Call Me Home by Megan Kruse
Lesbian Contemporary General Fiction
Paperback: 292 pages
Publisher: Hawthorne Books (March 3, 2015)
Language: English
ISBN-10: 0990437000
ISBN-13: 978-0990437000
Amazon: Call Me Home

Call Me Home has an epic scope in the tradition of Louise Erdrich’s The Plague of Doves or Marilynne Robinson’s Housekeeping and braids the stories of a family in three distinct voices: Amy, who leaves her Texas home at 19 to start a new life with a man she barely knows, and her two children, Jackson and Lydia, who are rocked by their parents’ abusive relationship. When Amy is forced to bargain for the safety of one child over the other, she must retrace the steps in the life she has chosen. Jackson, 18 and made visible by his sexuality, leaves home and eventually finds work on a construction crew in the Idaho mountains, where he begins a potentially ruinous affair with Don, the married foreman of his crew. Lydia, his 12-year-old sister, returns with her mother to Texas, struggling to understand what she perceives to be her mother’s selfishness. At its heart, this is a novel about family, our choices and how we come to live with them, what it means to be queer in the rural West, and the changing idea of home.

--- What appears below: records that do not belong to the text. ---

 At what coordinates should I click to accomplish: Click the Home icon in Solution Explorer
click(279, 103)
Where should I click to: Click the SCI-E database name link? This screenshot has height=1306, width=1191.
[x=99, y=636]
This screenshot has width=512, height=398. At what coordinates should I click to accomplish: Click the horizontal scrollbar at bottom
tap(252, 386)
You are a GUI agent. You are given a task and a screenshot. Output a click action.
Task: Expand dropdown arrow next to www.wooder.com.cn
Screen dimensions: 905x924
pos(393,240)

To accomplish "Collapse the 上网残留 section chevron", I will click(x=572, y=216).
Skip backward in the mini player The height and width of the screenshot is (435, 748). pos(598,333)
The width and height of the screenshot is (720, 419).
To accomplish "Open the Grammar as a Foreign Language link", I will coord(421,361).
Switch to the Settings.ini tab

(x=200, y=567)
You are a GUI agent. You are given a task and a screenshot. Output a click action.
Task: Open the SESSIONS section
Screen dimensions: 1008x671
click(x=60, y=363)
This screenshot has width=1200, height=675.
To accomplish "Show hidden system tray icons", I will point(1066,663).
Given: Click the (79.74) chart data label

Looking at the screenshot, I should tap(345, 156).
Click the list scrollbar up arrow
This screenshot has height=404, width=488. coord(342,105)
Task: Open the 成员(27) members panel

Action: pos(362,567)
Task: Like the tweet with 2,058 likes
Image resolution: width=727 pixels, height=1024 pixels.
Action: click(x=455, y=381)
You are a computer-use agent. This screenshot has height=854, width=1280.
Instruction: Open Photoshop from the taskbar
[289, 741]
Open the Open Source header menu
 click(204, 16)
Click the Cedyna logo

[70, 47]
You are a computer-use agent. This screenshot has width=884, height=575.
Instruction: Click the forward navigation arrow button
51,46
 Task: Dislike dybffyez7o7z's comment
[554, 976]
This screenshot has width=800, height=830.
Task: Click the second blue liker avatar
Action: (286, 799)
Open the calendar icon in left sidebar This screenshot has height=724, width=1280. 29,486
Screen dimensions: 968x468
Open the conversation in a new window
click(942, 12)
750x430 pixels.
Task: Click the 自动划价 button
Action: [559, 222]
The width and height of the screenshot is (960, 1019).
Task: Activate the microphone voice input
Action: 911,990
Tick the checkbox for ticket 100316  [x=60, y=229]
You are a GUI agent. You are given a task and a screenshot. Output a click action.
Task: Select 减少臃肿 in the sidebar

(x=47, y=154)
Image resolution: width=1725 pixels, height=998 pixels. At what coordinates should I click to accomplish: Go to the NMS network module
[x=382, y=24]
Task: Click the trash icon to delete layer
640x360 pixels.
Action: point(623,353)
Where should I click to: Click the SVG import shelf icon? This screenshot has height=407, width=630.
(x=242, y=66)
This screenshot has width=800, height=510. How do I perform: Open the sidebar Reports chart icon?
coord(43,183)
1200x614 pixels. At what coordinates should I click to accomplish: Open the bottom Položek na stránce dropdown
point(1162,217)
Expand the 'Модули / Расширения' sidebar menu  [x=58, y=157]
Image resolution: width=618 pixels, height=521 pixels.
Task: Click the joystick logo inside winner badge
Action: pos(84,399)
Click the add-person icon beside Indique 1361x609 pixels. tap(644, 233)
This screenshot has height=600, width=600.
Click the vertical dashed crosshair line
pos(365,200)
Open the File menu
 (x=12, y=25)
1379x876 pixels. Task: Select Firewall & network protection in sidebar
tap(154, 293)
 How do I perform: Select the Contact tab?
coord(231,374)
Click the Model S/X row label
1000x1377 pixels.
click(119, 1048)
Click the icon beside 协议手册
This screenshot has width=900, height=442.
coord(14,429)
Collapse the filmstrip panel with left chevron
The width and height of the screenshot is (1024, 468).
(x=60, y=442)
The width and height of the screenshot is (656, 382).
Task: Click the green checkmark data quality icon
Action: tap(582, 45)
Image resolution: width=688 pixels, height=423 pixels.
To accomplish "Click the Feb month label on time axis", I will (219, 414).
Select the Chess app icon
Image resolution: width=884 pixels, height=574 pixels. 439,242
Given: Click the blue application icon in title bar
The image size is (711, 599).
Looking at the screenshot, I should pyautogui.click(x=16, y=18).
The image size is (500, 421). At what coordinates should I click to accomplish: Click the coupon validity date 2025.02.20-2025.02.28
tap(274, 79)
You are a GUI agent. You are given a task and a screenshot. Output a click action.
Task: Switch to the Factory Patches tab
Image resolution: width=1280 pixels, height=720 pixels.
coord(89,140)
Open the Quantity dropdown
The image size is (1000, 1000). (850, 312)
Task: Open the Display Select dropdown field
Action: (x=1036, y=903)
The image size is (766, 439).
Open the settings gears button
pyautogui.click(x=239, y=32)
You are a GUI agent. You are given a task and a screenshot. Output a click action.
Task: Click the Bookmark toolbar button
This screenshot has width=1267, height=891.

This is a beautiful tale told in three voices:  Lydia speaks from the first person point of view, and Jackson and Amy speak from the third person point of view.  The timetable is not linear, but the writer purposely reveals the details of their lives as needed.  The struggles of physical/mental abuse are shown by each voice as they perceive them and add up to the tragedy that is domestic abuse.  The gay theme is masterfully told by both Amy and Jackson.  At one point Amy goes to Seattle to participate in an LGBT rally because she wants the best for her son: "She wanted every promise that lit from these hopeful tongues, the warm and waiting streets they marched on.  She wanted him to have what was owed to him, for the world to crack open for him.  She did not want for him to feel the poor, small life that was already around him for a minute longer, when all of this was here, waiting." There is also the relationship between Lydia and Jackson.  more like siblings they are twins.  They feel each other's presence even when they are apart:  "...if Jackson lives as though he never knew us at all - it doesn't matter.  I'll remember it for us, I thought; I will remember all of it; I will leave nothing out.  I didn't know why it was important, but it was." The character development is outstanding.  They pop out of the page and speak to you.  After a few pages you can't help but feel their pain. This is the best novel I've read this year!  At its heart, this is a novel about family, our choices and how we come to live with them, what it means to be queer in the rural West, and the changing idea of home and family.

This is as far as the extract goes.